Researchers at the Massachusetts Institute of Technology developed a method to produce holograms instantaneously. The method relies on deep learning and can be run on a smartphone. The team used deep learning to accelerate computer-generated holography, allowing for real-time hologram generation.
The researchers designed a convolutional neural network and built a custom database of 4,000 pairs of computer-generated images. Each pair-matched a picture — including colour and depth information for each pixel — with its corresponding hologram. To create the holograms in the new database, the researchers used scenes with complex and variable shapes and colours, with the depth of pixels distributed evenly from the background to the foreground, and with a new set of physics-based calculations to handle occlusion. That approach resulted in photorealistic training data.

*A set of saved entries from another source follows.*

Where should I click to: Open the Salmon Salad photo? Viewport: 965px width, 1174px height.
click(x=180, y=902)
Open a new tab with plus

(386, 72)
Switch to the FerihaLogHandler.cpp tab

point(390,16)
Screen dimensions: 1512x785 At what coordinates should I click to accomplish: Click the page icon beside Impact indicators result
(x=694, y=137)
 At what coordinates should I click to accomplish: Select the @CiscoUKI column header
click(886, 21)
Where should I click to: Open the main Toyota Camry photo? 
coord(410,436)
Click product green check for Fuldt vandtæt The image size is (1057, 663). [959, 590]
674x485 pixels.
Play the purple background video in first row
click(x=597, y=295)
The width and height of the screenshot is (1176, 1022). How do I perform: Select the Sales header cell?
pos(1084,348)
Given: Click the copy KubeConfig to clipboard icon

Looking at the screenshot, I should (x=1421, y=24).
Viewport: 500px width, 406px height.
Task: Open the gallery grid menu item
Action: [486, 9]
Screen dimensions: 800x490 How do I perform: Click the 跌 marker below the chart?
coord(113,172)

By learning from each image pair, the tensor network tweaked the parameters of its own calculations, successively enhancing its ability to create holograms. The fully optimised network operated orders of magnitude faster than physics-based calculations.
“People previously thought that with existing consumer-grade hardware, it was impossible to do real-time 3D holography computations,” said Liang Shi, the study’s lead author and a PhD student in MIT’s Department of Electrical Engineering and Computer Science (EECS).
“It’s often been said that commercially available holographic displays will be around in 10 years, yet this statement has been around for decades,” Shi added.
Shi believes the help of ‘tensor holography’ will accelerate the 3D holography development timelines by 10 years.